Abstract: Diagnoses and treatments of neurological disorders rely heavily on non-invasive measurement of bio-potentials, or non-invasive injection of currents into the body, by placing electrodes on the skin. A major impedance in using these techniques for continuous, long-term monitoring is the deterioration of electrode performance over time. Long term operation of electrodes requires that they should continue to have low electrode-skin impedance, even in presence of hair, for extended periods of time. There are currently no electrode systems that satisfy all these requirements. Our work proposes and demonstrates a proof-of-concept, feedback-based electrode impedance monitoring and control system. We use a sponge electrode, housed in a custom-designed casing that is connected to a low-speed peristaltic pump. The pump releases a small amount of saline solution when the electrode-skin impedance crosses a threshold. Our system succeeds in keeping the impedance below a target impedance for at least 20 hours on bench-top experiments. On human participant experiments, our results from 90 minutes of continuous measurement show that our saline electrodes outperform conventional clinical wet electrodes in the presence of hair.

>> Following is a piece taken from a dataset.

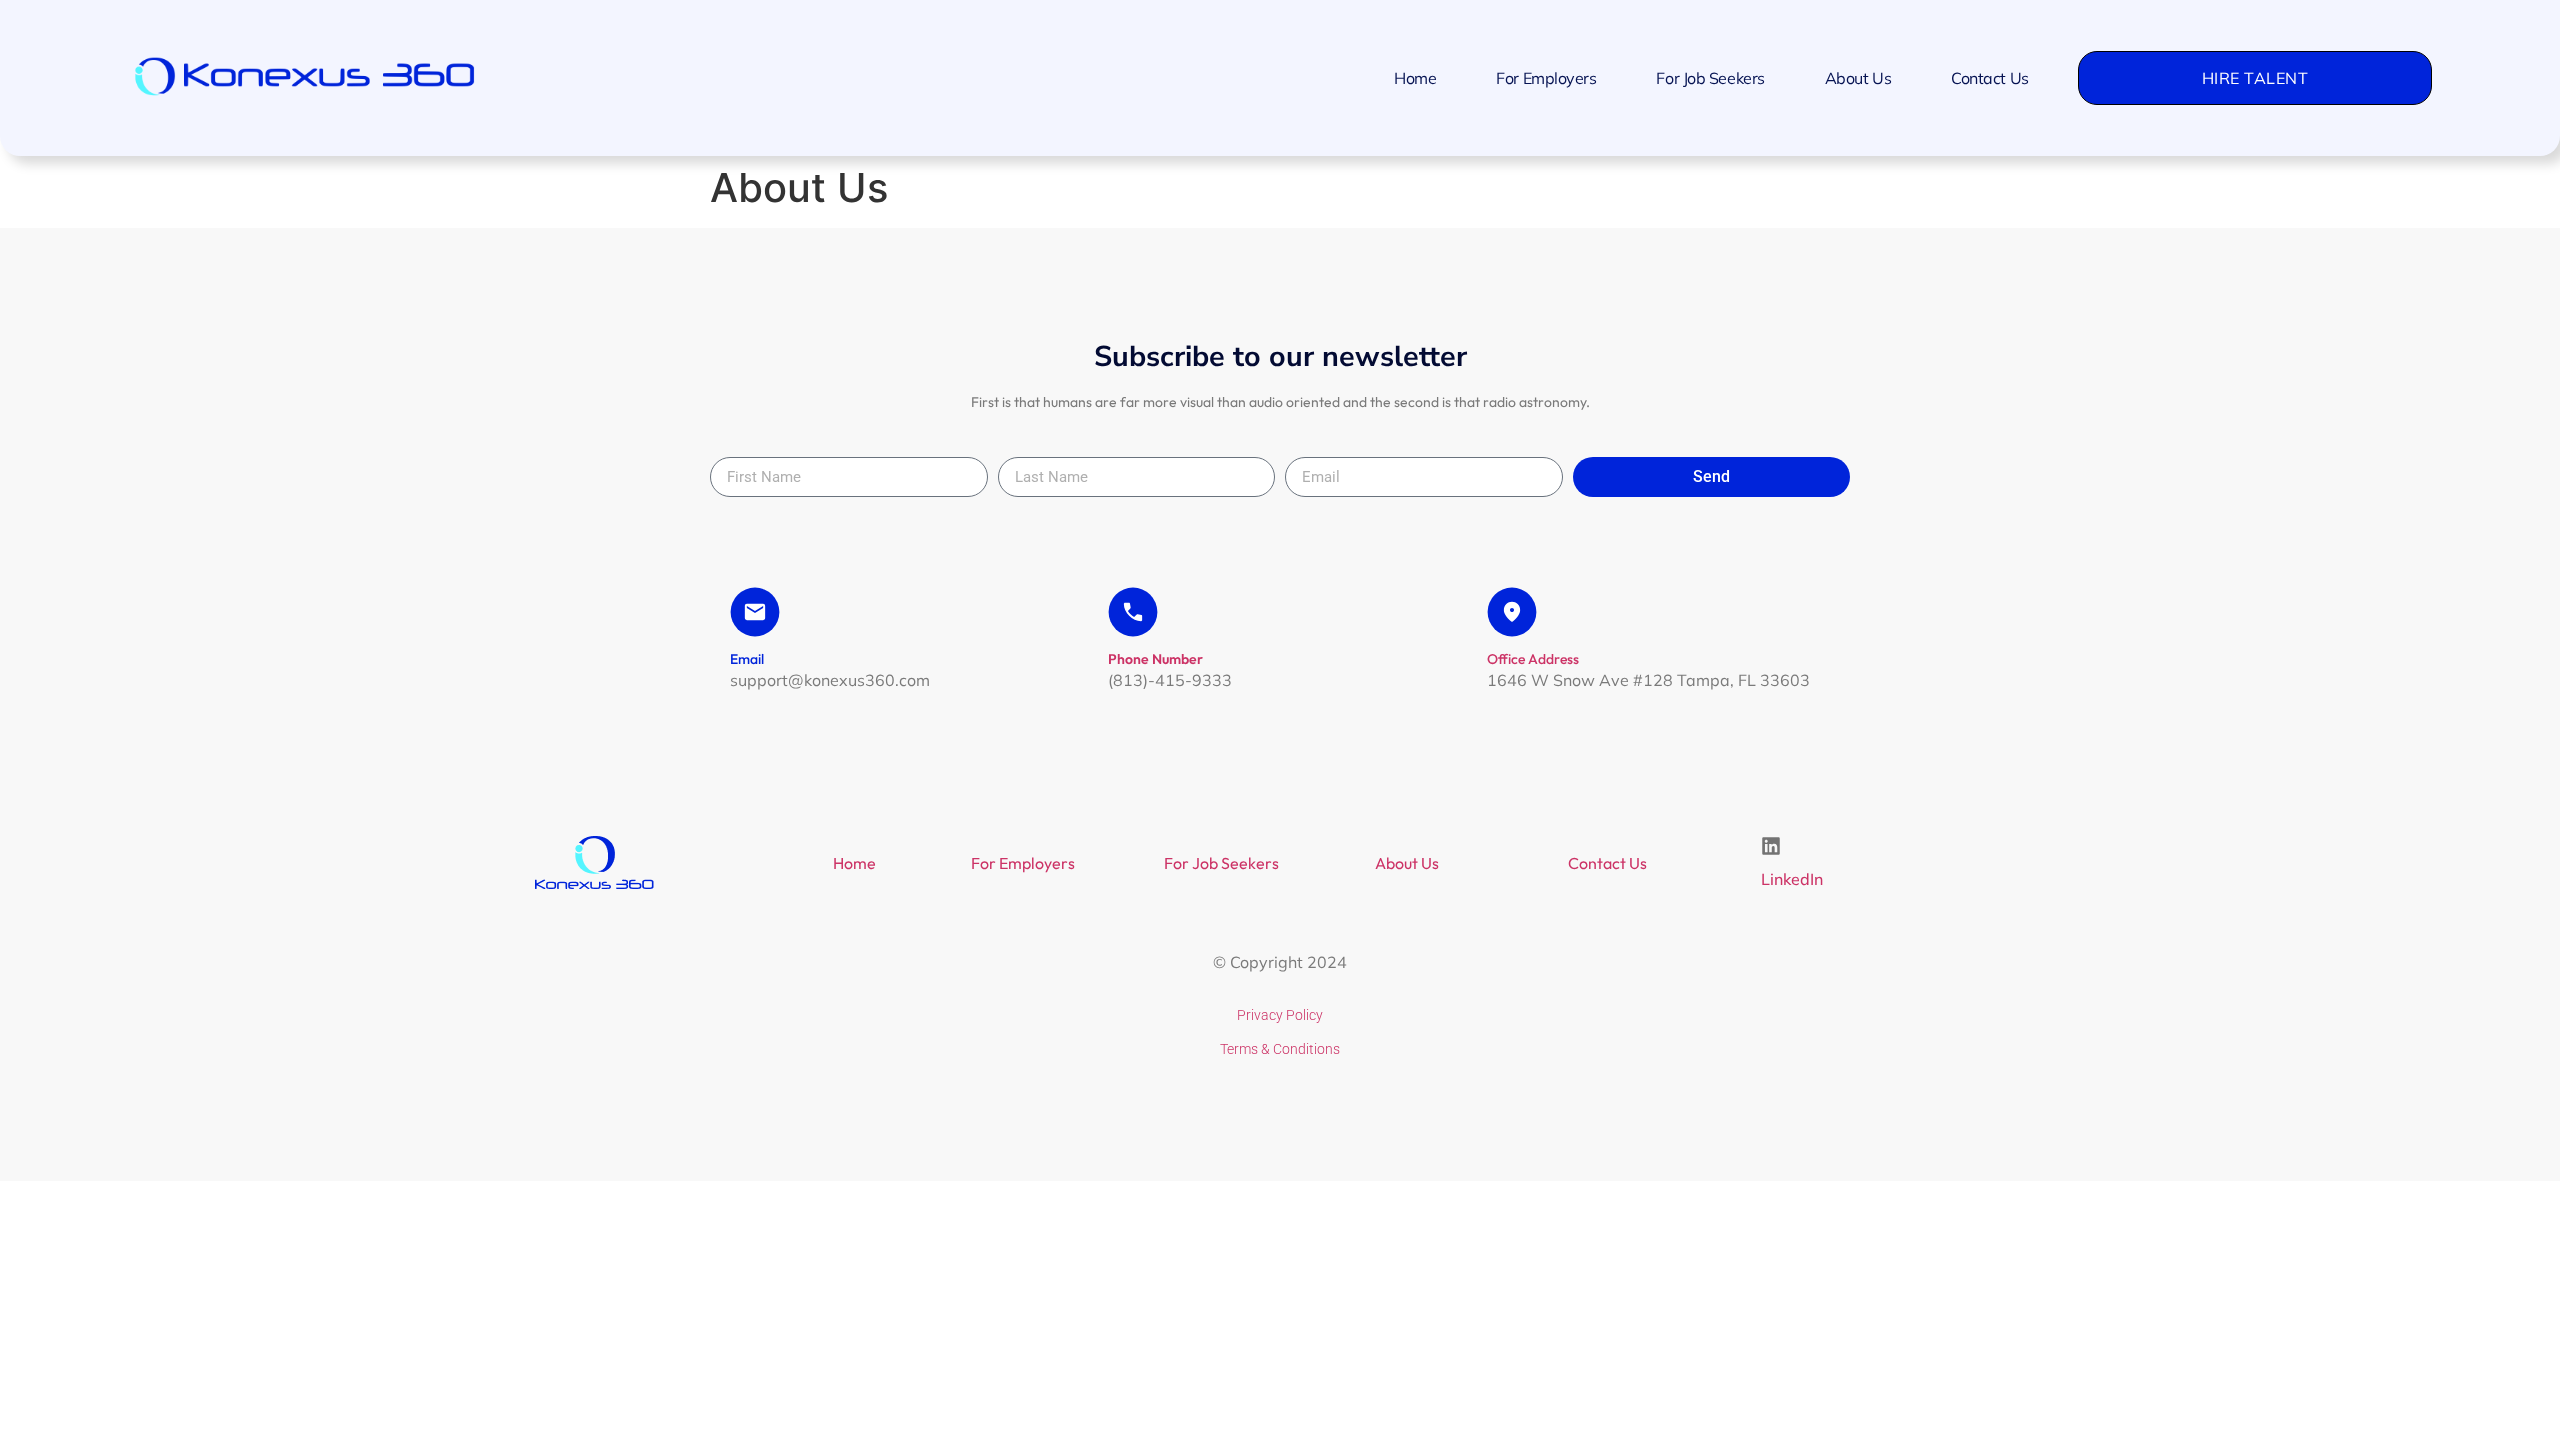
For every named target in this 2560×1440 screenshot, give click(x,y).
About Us (1858, 78)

Robust Molecular Dynamics Simulations Using Coded FFT Algorithm

Abstract: As error/failure rates in supercomputers are projected to grow, computationally intensive scientific applications that lever-age large-scale parallelization will suffer from the increased error rate. In this work, we apply "coded computing" to protein folding simulations in an error-prone environment. We implemented the fast Fourier Poisson method for solving electrostatic equations at each time step of the simulation, and we utilize coded FFT algorithm to protect the compute-intensive FFT algorithm from soft errors. Through experiments on Amazon AWS, we showed that coded protein folding can be implemented with less than 10% overhead in total simulation time, and also showed that coded computing approach is faster than classical checkpointing method when the error rate is high.